Neuer Stammtisch in Wangen: Jung Verwitwete finden Unterstützung und Austausch!
Kornelia Fentzl und Gerhard Seidler gründen einen Stammtisch für jung verwitwete Eltern in Wangen. Erstes Treffen am 29. November 2025.

Neuer Stammtisch in Wangen: Jung Verwitwete finden Unterstützung und Austausch!

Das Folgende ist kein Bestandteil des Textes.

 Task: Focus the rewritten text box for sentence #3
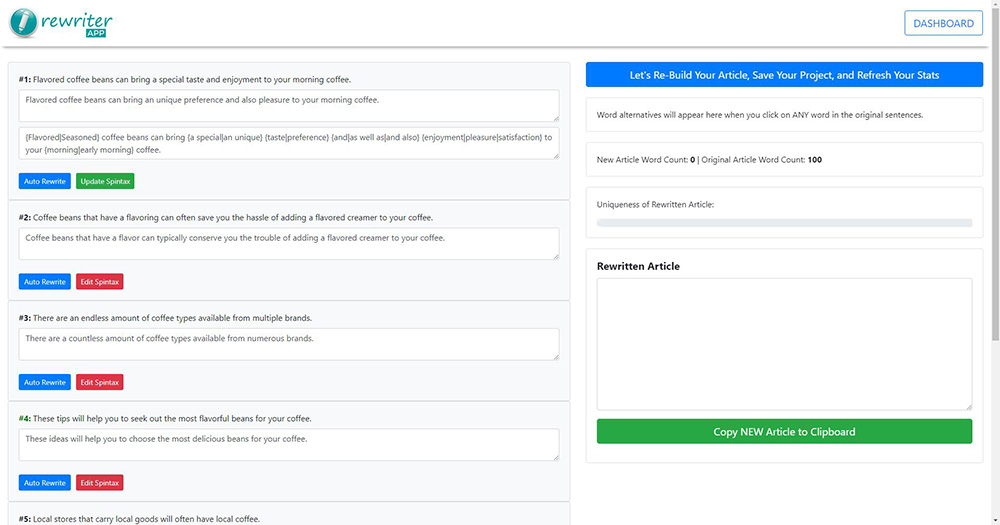click(288, 344)
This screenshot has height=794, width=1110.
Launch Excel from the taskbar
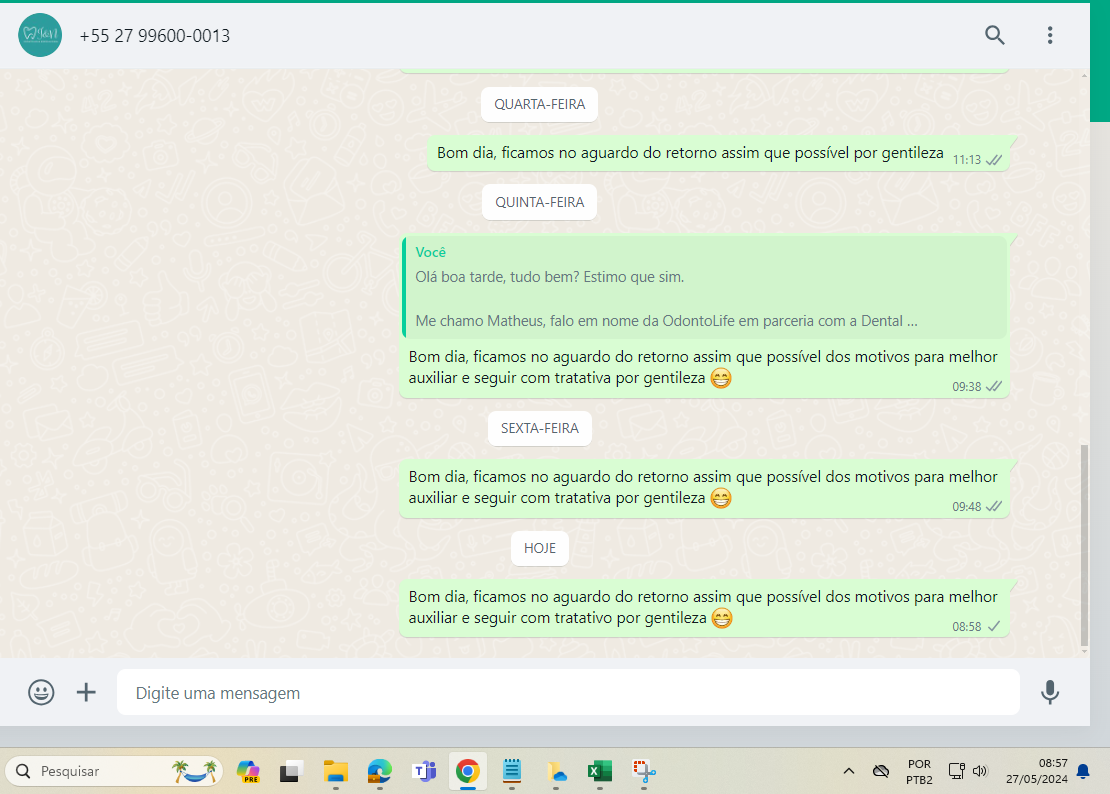coord(599,771)
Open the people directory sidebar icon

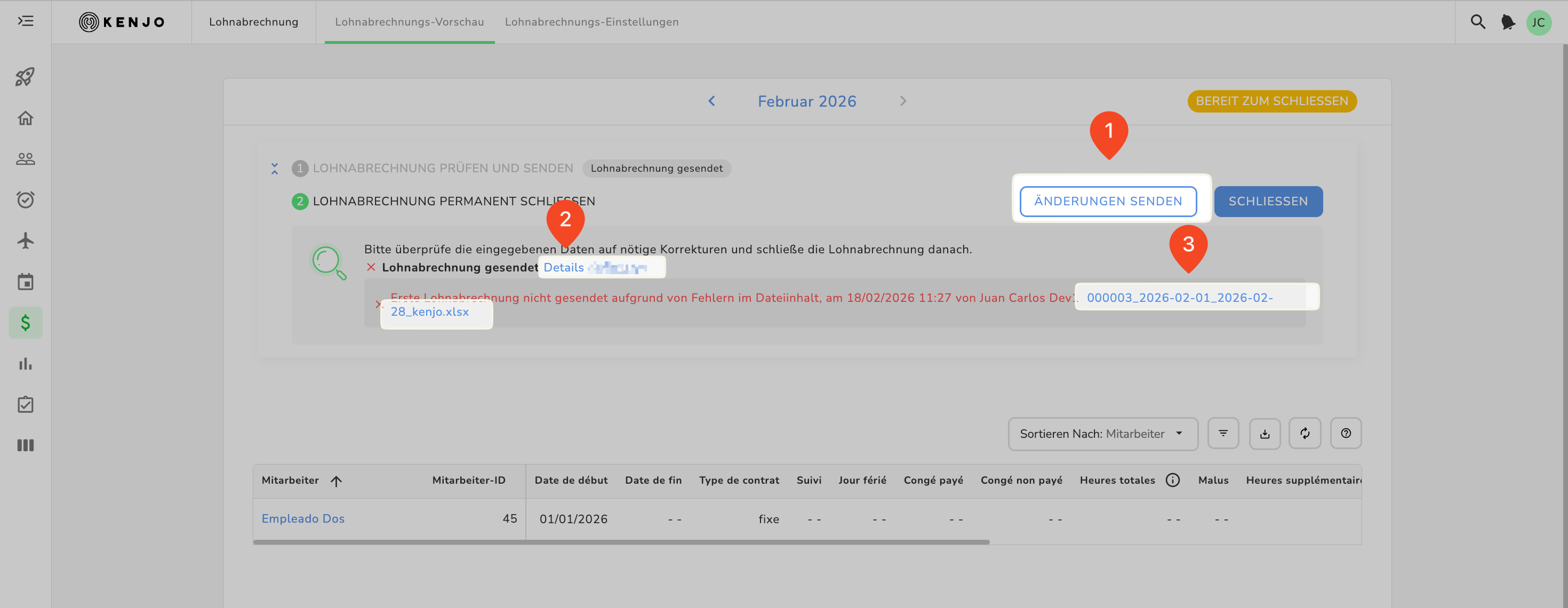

In Wangen, ein neuer Stammtisch für jung verwitwete Mütter und Väter nimmt Formen an. Kornelia Fentzl und Gerhard Seidler, die selbst schmerzliche Erfahrungen mit dem Verlust eines Partners gemacht haben, initiieren dieses Projekt, um einen Raum für Austausch und Unterstützung zu schaffen. Der Stammtisch ist nicht als Trauerbegleitung gedacht, sondern soll eine Plattform für Gespräche bieten, in der gemeinsam Aktivitäten wie Ausflüge oder Museumsbesuche geplant werden können. Fentzl verlor ihren Mann, der neun Jahre an einer Krankheit litt, im Alter von 49 Jahren und hat zwei Söhne im Alter von 22 und 19 Jahren. Seidler erlebte das Ableben seiner Frau im Alter von 46 Jahren; das Paar hatte insgesamt vier Kinder im Alter zwischen 10 und 16 Jahren. Nach diesem Verlust sah sich Seidler mit finanziellen Sorgen und Herausforderungen bei der Kinderbetreuung konfrontiert.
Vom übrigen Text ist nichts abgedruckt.